▶ **WHAT YOU ARE ASKED TO DO**
Reprint the listing. Every line must match the original exactly.

▶ **PROVIDED RECORDS**
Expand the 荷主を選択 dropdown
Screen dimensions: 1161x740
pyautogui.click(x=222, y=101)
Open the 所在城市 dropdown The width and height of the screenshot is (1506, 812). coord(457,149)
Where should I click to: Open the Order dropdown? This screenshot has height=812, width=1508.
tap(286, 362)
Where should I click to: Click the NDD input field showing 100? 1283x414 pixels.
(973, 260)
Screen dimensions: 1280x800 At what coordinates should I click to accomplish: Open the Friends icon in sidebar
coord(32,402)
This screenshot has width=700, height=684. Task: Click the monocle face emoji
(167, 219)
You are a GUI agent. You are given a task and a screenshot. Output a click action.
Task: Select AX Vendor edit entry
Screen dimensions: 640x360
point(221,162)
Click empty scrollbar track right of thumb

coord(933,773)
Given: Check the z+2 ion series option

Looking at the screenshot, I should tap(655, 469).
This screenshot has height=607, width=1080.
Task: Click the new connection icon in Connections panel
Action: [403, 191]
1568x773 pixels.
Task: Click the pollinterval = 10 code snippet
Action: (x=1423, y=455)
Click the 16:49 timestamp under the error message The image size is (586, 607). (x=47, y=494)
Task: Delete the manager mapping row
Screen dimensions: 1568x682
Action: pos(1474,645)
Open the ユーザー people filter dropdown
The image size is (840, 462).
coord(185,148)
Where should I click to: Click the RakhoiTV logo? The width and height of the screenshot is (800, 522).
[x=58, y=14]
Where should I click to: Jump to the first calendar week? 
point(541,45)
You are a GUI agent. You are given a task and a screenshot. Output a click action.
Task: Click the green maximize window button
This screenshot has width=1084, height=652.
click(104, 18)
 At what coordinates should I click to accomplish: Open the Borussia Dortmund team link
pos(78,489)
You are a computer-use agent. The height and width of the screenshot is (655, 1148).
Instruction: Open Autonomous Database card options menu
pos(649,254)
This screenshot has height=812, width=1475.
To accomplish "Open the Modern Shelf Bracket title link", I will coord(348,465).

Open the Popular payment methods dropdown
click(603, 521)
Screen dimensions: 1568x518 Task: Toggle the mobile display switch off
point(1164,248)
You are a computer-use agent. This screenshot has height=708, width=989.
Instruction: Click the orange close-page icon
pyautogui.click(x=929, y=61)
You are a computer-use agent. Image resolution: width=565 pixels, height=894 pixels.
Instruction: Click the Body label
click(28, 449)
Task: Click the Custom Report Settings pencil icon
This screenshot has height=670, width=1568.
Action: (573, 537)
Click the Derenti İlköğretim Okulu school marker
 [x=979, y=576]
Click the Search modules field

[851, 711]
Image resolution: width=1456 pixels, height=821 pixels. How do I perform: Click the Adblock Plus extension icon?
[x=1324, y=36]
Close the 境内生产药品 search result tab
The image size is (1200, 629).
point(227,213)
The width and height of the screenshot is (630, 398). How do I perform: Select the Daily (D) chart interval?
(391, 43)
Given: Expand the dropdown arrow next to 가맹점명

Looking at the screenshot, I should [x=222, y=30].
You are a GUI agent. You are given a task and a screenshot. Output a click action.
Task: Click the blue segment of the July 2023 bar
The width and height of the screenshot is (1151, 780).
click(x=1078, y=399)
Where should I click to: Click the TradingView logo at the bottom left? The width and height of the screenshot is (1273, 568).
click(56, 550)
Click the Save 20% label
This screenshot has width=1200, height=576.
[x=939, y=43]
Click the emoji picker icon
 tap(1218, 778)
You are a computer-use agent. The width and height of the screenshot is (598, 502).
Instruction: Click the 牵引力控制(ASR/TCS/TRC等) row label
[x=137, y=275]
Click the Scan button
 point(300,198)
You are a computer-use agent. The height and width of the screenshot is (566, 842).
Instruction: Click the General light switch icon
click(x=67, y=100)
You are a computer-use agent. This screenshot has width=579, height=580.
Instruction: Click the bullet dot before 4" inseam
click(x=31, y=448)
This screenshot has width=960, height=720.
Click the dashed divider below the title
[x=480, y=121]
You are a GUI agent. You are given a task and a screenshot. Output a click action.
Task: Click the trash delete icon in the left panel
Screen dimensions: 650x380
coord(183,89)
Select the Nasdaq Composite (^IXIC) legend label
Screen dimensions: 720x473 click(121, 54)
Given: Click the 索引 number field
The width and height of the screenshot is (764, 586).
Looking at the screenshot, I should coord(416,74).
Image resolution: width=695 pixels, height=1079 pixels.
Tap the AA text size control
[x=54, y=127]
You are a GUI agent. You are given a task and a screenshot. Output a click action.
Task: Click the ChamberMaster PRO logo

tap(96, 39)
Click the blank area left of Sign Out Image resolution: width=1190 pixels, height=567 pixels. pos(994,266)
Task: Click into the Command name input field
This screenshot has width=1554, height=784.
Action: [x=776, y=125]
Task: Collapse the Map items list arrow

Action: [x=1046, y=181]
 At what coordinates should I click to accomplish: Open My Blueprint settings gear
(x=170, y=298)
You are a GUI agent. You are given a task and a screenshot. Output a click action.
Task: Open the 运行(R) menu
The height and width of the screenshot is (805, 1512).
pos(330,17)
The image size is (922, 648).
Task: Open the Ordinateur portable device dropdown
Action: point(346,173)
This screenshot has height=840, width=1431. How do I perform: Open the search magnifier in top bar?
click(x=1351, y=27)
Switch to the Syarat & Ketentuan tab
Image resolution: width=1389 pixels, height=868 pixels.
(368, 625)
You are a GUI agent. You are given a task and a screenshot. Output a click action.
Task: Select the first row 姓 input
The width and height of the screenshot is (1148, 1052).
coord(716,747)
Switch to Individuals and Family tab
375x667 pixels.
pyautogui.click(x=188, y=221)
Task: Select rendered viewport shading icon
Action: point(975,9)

▶ **SOLUTION FOR THIS EXERCISE**
Expand the 荷主を選択 dropdown
Screen dimensions: 1161x740
pyautogui.click(x=222, y=101)
Open the 所在城市 dropdown The width and height of the screenshot is (1506, 812). coord(457,149)
Where should I click to: Open the Order dropdown? This screenshot has height=812, width=1508.
tap(286, 362)
Where should I click to: Click the NDD input field showing 100? 1283x414 pixels.
(973, 260)
Screen dimensions: 1280x800 At what coordinates should I click to accomplish: Open the Friends icon in sidebar
coord(32,402)
This screenshot has width=700, height=684. Task: Click the monocle face emoji
(167, 219)
You are a GUI agent. You are given a task and a screenshot. Output a click action.
Task: Select AX Vendor edit entry
Screen dimensions: 640x360
point(221,162)
Click empty scrollbar track right of thumb

coord(933,773)
Given: Check the z+2 ion series option

Looking at the screenshot, I should tap(655, 469).
This screenshot has height=607, width=1080.
Task: Click the new connection icon in Connections panel
Action: [403, 191]
1568x773 pixels.
Task: Click the pollinterval = 10 code snippet
Action: (x=1423, y=455)
Click the 16:49 timestamp under the error message The image size is (586, 607). (x=47, y=494)
Task: Delete the manager mapping row
Screen dimensions: 1568x682
Action: pos(1474,645)
Open the ユーザー people filter dropdown
The image size is (840, 462).
coord(185,148)
Where should I click to: Click the RakhoiTV logo? The width and height of the screenshot is (800, 522).
[x=58, y=14]
Where should I click to: Jump to the first calendar week? 
point(541,45)
You are a GUI agent. You are given a task and a screenshot. Output a click action.
Task: Click the green maximize window button
This screenshot has width=1084, height=652.
click(104, 18)
 At what coordinates should I click to accomplish: Open the Borussia Dortmund team link
pos(78,489)
You are a computer-use agent. The height and width of the screenshot is (655, 1148).
Instruction: Open Autonomous Database card options menu
pos(649,254)
This screenshot has height=812, width=1475.
To accomplish "Open the Modern Shelf Bracket title link", I will coord(348,465).

Open the Popular payment methods dropdown
click(603, 521)
Screen dimensions: 1568x518 Task: Toggle the mobile display switch off
point(1164,248)
You are a computer-use agent. This screenshot has height=708, width=989.
Instruction: Click the orange close-page icon
pyautogui.click(x=929, y=61)
You are a computer-use agent. Image resolution: width=565 pixels, height=894 pixels.
Instruction: Click the Body label
click(28, 449)
Task: Click the Custom Report Settings pencil icon
This screenshot has height=670, width=1568.
Action: (573, 537)
Click the Derenti İlköğretim Okulu school marker
 [x=979, y=576]
Click the Search modules field

[851, 711]
Image resolution: width=1456 pixels, height=821 pixels. How do I perform: Click the Adblock Plus extension icon?
[x=1324, y=36]
Close the 境内生产药品 search result tab
The image size is (1200, 629).
point(227,213)
The width and height of the screenshot is (630, 398). How do I perform: Select the Daily (D) chart interval?
(391, 43)
Given: Expand the dropdown arrow next to 가맹점명

Looking at the screenshot, I should [x=222, y=30].
You are a GUI agent. You are given a task and a screenshot. Output a click action.
Task: Click the blue segment of the July 2023 bar
The width and height of the screenshot is (1151, 780).
click(x=1078, y=399)
Where should I click to: Click the TradingView logo at the bottom left? The width and height of the screenshot is (1273, 568).
click(56, 550)
Click the Save 20% label
This screenshot has width=1200, height=576.
[x=939, y=43]
Click the emoji picker icon
 tap(1218, 778)
You are a computer-use agent. The width and height of the screenshot is (598, 502).
Instruction: Click the 牵引力控制(ASR/TCS/TRC等) row label
[x=137, y=275]
Click the Scan button
 point(300,198)
You are a computer-use agent. The height and width of the screenshot is (566, 842).
Instruction: Click the General light switch icon
click(x=67, y=100)
You are a computer-use agent. This screenshot has width=579, height=580.
Instruction: Click the bullet dot before 4" inseam
click(x=31, y=448)
This screenshot has width=960, height=720.
Click the dashed divider below the title
[x=480, y=121]
You are a GUI agent. You are given a task and a screenshot. Output a click action.
Task: Click the trash delete icon in the left panel
Screen dimensions: 650x380
coord(183,89)
Select the Nasdaq Composite (^IXIC) legend label
Screen dimensions: 720x473 click(121, 54)
Given: Click the 索引 number field
The width and height of the screenshot is (764, 586).
Looking at the screenshot, I should coord(416,74).
Image resolution: width=695 pixels, height=1079 pixels.
Tap the AA text size control
[x=54, y=127]
You are a GUI agent. You are given a task and a screenshot. Output a click action.
Task: Click the ChamberMaster PRO logo

tap(96, 39)
Click the blank area left of Sign Out Image resolution: width=1190 pixels, height=567 pixels. pos(994,266)
Task: Click into the Command name input field
This screenshot has width=1554, height=784.
Action: [x=776, y=125]
Task: Collapse the Map items list arrow

Action: [x=1046, y=181]
 At what coordinates should I click to accomplish: Open My Blueprint settings gear
(x=170, y=298)
You are a GUI agent. You are given a task and a screenshot. Output a click action.
Task: Open the 运行(R) menu
The height and width of the screenshot is (805, 1512).
pos(330,17)
The image size is (922, 648).
Task: Open the Ordinateur portable device dropdown
Action: point(346,173)
This screenshot has height=840, width=1431. How do I perform: Open the search magnifier in top bar?
click(x=1351, y=27)
Switch to the Syarat & Ketentuan tab
Image resolution: width=1389 pixels, height=868 pixels.
(368, 625)
You are a GUI agent. You are given a task and a screenshot. Output a click action.
Task: Select the first row 姓 input
The width and height of the screenshot is (1148, 1052).
coord(716,747)
Switch to Individuals and Family tab
375x667 pixels.
pyautogui.click(x=188, y=221)
Task: Select rendered viewport shading icon
Action: point(975,9)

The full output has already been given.